* [Your task]: Copy the lines exactly as they appear, starting with the first line of the records and ending with the line that contains "Task: Click the OBJECTIVE row label".

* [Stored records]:
****

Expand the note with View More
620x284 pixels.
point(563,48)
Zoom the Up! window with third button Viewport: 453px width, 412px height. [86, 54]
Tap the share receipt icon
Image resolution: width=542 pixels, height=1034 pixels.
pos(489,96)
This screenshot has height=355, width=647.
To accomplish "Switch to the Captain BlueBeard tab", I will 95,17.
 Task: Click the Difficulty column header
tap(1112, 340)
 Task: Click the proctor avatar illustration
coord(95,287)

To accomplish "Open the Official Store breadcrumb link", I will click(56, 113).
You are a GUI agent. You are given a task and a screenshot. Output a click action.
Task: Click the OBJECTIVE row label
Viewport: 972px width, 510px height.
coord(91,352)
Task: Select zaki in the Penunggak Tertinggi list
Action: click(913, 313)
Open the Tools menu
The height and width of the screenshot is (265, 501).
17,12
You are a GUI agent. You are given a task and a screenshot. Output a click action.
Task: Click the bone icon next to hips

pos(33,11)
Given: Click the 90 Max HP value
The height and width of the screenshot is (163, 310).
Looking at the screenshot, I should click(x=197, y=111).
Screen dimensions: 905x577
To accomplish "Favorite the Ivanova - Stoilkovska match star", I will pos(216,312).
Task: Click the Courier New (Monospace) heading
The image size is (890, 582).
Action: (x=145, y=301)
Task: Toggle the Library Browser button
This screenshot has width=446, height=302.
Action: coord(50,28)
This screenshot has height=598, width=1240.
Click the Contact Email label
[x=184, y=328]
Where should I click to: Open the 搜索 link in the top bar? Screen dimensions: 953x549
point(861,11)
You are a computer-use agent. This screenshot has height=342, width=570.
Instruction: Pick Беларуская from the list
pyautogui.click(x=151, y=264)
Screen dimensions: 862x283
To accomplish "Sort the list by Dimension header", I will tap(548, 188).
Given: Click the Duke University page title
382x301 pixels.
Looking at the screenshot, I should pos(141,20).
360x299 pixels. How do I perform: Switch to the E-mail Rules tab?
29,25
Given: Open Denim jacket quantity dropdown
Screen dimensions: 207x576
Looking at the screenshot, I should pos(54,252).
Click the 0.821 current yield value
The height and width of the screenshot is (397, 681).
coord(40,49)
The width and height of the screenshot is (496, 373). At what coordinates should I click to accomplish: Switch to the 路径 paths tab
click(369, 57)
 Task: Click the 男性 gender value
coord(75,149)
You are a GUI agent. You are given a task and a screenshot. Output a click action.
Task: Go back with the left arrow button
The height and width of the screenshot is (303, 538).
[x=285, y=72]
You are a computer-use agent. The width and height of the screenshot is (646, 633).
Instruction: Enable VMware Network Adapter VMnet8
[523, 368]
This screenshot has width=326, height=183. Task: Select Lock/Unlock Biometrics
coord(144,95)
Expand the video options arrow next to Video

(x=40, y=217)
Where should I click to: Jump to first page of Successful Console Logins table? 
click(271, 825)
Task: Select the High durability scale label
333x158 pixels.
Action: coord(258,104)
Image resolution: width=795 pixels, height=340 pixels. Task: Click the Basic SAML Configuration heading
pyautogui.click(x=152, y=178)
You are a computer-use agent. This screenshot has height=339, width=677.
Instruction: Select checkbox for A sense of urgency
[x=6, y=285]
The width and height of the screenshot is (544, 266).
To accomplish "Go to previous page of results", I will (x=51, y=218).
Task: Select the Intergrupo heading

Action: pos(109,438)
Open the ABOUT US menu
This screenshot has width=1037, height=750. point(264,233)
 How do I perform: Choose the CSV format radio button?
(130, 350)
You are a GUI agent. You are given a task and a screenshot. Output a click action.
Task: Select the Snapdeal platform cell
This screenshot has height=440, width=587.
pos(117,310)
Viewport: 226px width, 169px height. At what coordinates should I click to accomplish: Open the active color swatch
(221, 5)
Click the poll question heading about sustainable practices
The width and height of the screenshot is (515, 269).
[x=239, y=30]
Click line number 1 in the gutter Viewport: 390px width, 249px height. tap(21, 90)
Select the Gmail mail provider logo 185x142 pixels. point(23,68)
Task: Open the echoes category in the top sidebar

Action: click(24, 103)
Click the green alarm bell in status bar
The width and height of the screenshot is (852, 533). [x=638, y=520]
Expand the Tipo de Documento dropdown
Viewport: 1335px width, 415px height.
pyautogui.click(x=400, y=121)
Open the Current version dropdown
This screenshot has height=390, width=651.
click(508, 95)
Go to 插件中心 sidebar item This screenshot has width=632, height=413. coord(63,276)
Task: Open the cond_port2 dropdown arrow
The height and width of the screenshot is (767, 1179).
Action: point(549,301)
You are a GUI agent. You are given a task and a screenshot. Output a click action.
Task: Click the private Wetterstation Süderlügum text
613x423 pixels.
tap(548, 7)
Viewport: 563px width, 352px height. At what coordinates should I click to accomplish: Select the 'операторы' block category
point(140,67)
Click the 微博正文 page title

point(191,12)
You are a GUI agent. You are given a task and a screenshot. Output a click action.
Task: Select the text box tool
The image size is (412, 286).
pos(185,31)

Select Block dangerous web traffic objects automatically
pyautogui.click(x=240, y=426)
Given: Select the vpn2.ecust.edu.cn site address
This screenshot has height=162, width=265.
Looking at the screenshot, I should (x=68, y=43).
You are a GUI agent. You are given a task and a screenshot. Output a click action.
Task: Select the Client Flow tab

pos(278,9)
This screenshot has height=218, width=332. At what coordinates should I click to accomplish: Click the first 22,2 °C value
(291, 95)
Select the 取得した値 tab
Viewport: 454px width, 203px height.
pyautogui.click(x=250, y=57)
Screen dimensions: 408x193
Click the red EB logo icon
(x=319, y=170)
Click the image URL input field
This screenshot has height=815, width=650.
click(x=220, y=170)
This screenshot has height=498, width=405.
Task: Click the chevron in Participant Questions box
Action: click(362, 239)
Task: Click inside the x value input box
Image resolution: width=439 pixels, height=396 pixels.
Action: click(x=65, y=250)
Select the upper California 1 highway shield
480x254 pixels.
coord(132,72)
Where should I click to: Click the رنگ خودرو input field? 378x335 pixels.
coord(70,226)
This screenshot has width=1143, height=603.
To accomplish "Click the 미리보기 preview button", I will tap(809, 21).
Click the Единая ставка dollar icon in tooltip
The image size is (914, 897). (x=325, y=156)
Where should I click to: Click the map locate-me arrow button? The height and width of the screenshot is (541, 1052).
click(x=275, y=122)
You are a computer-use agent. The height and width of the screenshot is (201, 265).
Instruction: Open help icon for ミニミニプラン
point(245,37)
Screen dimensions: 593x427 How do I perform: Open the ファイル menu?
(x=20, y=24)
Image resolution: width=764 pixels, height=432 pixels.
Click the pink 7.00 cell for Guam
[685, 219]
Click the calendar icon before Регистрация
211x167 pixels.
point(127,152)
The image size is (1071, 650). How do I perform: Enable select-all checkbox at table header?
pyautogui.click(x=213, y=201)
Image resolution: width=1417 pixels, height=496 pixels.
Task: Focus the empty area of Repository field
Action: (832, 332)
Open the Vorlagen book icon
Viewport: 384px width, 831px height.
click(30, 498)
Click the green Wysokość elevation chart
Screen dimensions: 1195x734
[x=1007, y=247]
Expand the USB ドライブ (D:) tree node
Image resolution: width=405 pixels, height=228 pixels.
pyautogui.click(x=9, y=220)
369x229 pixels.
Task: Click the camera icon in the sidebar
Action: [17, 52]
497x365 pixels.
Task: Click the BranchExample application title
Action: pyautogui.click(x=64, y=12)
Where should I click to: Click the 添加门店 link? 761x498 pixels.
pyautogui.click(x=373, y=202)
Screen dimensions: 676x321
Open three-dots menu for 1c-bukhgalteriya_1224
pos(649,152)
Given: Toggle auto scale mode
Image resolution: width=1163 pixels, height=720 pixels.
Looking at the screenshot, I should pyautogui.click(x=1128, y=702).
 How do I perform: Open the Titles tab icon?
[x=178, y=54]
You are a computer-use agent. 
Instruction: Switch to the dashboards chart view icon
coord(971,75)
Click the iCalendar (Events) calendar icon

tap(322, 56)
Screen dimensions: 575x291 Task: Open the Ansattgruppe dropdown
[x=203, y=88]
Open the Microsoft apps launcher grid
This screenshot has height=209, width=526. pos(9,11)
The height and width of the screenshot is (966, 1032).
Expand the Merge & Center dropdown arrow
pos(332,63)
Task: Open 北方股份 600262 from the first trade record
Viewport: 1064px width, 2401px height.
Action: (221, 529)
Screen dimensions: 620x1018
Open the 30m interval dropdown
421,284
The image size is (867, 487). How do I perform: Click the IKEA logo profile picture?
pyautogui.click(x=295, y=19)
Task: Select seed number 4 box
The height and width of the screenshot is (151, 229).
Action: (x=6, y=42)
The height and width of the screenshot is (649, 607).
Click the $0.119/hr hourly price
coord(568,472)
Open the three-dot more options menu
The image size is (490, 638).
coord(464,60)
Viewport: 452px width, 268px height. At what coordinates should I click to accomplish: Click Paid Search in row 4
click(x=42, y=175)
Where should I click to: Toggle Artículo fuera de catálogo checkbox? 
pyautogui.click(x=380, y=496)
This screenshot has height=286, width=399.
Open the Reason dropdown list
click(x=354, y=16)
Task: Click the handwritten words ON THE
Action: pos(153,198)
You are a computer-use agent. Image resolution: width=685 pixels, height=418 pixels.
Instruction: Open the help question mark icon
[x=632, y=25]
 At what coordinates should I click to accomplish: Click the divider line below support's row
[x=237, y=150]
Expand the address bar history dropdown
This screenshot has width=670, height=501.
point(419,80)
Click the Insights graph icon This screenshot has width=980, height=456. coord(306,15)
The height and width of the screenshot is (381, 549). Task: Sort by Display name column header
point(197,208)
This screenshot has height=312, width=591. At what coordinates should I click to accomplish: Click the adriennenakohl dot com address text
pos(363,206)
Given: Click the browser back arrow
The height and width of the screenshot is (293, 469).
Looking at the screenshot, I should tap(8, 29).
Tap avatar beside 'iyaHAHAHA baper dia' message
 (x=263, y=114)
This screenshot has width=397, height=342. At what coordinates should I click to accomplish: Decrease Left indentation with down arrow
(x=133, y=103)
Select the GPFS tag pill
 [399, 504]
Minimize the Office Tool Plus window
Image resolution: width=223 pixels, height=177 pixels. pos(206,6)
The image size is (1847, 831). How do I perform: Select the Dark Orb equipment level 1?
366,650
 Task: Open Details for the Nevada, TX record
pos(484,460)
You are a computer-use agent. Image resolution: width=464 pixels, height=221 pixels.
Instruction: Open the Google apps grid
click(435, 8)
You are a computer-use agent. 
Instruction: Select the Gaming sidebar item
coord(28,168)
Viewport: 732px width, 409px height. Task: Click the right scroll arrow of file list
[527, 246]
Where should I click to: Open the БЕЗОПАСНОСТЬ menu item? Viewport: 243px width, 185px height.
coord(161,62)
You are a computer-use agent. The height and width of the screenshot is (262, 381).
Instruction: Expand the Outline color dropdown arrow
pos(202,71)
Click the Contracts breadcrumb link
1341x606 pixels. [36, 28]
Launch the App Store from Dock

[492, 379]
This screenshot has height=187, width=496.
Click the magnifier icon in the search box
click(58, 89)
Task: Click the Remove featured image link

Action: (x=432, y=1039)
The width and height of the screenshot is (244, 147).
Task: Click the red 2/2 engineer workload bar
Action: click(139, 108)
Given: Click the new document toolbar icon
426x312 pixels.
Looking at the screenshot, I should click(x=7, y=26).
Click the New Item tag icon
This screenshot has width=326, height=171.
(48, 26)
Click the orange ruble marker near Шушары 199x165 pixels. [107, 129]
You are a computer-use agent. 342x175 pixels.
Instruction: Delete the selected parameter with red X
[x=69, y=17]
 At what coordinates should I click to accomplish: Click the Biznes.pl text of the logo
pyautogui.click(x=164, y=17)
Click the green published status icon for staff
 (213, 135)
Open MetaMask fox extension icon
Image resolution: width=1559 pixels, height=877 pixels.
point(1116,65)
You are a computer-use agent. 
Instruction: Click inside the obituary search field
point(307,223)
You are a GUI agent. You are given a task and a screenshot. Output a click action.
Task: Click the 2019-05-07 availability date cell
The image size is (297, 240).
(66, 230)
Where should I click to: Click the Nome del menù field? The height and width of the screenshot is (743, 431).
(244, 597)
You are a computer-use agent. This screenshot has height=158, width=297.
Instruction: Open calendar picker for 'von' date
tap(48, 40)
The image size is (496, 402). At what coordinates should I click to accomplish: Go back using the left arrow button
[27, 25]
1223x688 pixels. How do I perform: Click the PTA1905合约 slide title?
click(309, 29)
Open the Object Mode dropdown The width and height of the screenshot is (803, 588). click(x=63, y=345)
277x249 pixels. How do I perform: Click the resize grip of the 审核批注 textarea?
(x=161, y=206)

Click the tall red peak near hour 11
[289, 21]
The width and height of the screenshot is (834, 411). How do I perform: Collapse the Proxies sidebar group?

****

* [Reply to the task]:
Expand the note with View More
620x284 pixels.
point(563,48)
Zoom the Up! window with third button Viewport: 453px width, 412px height. [86, 54]
Tap the share receipt icon
Image resolution: width=542 pixels, height=1034 pixels.
pos(489,96)
This screenshot has height=355, width=647.
To accomplish "Switch to the Captain BlueBeard tab", I will 95,17.
 Task: Click the Difficulty column header
tap(1112, 340)
 Task: Click the proctor avatar illustration
coord(95,287)

To accomplish "Open the Official Store breadcrumb link", I will click(56, 113).
You are a GUI agent. You are given a task and a screenshot. Output a click action.
Task: Click the OBJECTIVE row label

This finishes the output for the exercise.